Start with the broader outcome in mind. Rather than asking, “How can we automate this particular task?” ask: “What type of workplace do we want to create—and how can technology help us get there?”

Envision the type of workplace you want to create. For example, if your goal is a more efficient and engaged workforce, you’d want to use technology to enhance the existing employee experience — by helping employees provide more value, make a greater impact, and gain more visibility in their role as part of the greater whole.

To do so, start by understanding what problems, or pain point, people are facing. For example, certain employees may be spending much of their workday on mundane tasks or redundant processes.

Next, consider higher-value work your employees could be doing — for example, engaging with clients or citizens, or enhancing internal processes within their team.

With this information, you can better identify what your organization’s business model could look like moving forward. Having this type of information could, for instance, clarify how to ensure employees are using their work hours in a high-value way. It then becomes easier to determine where modern technology could fit into your organization, and how to leverage it for the largest impact.

Identify barriers to success

Implementing a new technology to drive the employee experience, employee engagement, and your team’s ability to do their jobs effectively, is a multi-stage process. Technology alone will not fix internal structural issues. You’ll need to acquire a suite of diverse information, and make sure your organization is set up to effectively maximize its technology investment.

One challenge could be ensuring employees actually start using a new technology after it’s implemented. You’ll need to put the right structures in place and implement processes with the technology in mind. Maximize every opportunity this new tool provides, to help employees focus on higher-value work.

Define your approach to change management

You’ll need buy-in for the new direction from the top, and the right approach to change management. Your organization’s leadership team will need to bring people along — and make it clear the old way of doing things is no longer an option.

Choose the right change philosophy for your organization’s particular situation and goals. A change philosophy defines an organization’s direction, as well as the pace of change. With a long-term goal, this may require a long-game approach: taking the time to build organizational commitment, establishing buy-in, and mitigating resistance points.

A change in organizational culture might also be required, where employees become empowered to continually challenge the status quo, experiment, and get comfortable with a new way of working. It's essential to create comprehensive plans that employees view as fair and reasonable, and then communicate those plans effectively, so your team understands why you’re making certain decisions.

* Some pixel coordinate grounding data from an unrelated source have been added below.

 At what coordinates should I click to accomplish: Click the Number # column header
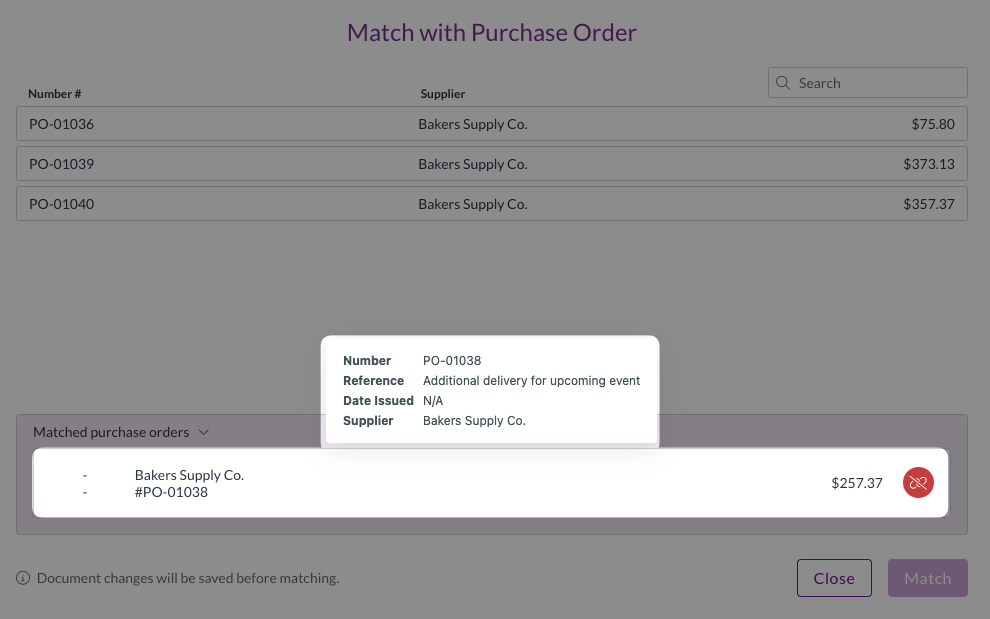[54, 94]
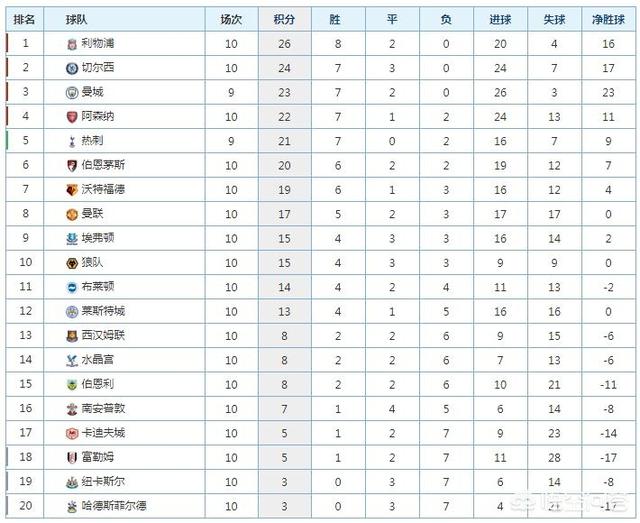Click the Manchester City crest icon
The width and height of the screenshot is (640, 523).
[72, 93]
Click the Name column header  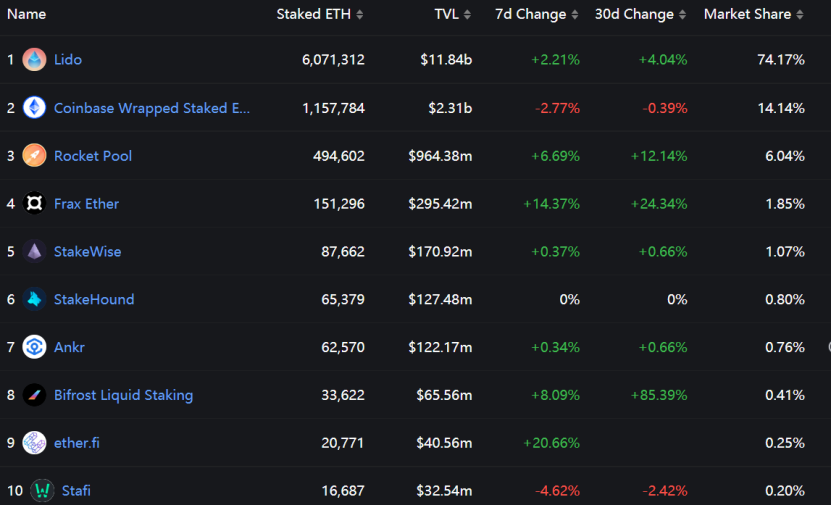[x=26, y=14]
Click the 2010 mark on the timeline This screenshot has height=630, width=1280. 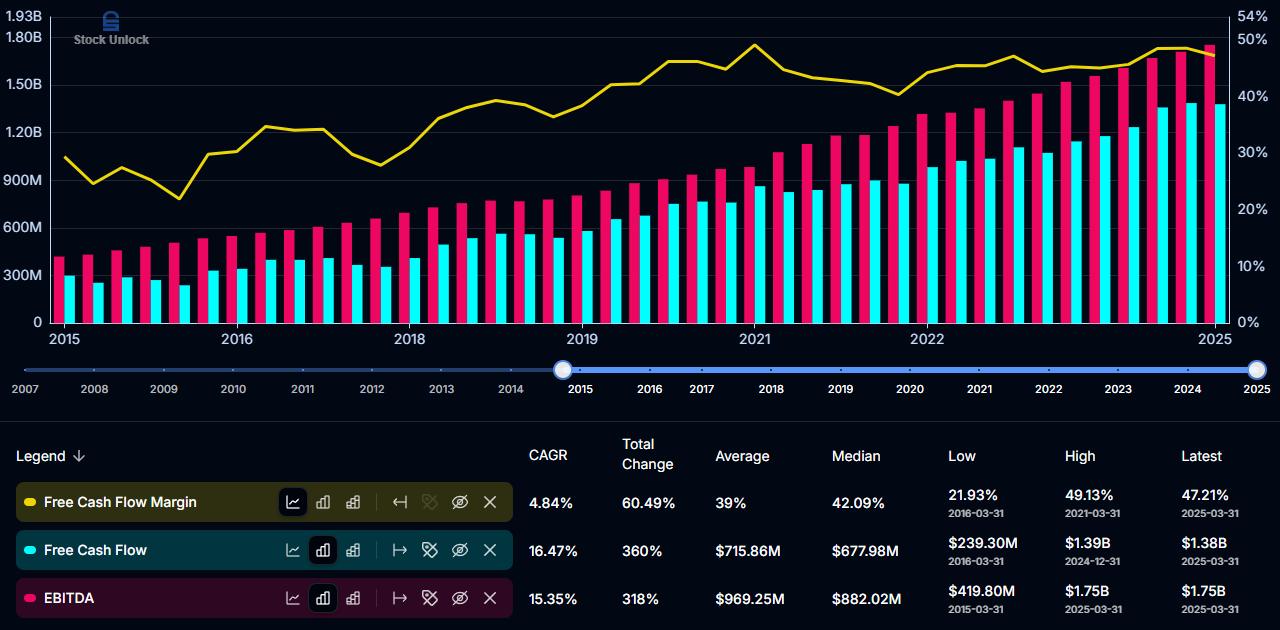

If you want rapid change—for example, switching to e-signatures to digitize records — your change philosophy would likely be different. Your leadership team might decide to implement their preferred software solution swiftly, and at one go. However, this approach could lead to internal resistance, so you’ll need to …

Take it one step at a time

Communicate clearly, and invite people to grow their skills on their own, organically.

Consider taking things gradually, through an agile approach. Rather than introducing massive change all at once, agile is about chunking out a larger change initiative into bite-sized increments, for example, by rolling out a new system incrementally.

These four best practices to make monumental change easier can help you establish a strong foundation for your workplace of the future. Combined with the proactive use of data, analytics and reporting, this can open exciting doors for the public sector in the next few years.

With the right strategy, hard numbers, and solid reporting structures, you’ll make rapid progress toward meeting government objectives in areas ranging from diversity, equity and inclusion, to sustainability, corporate social responsibility and more.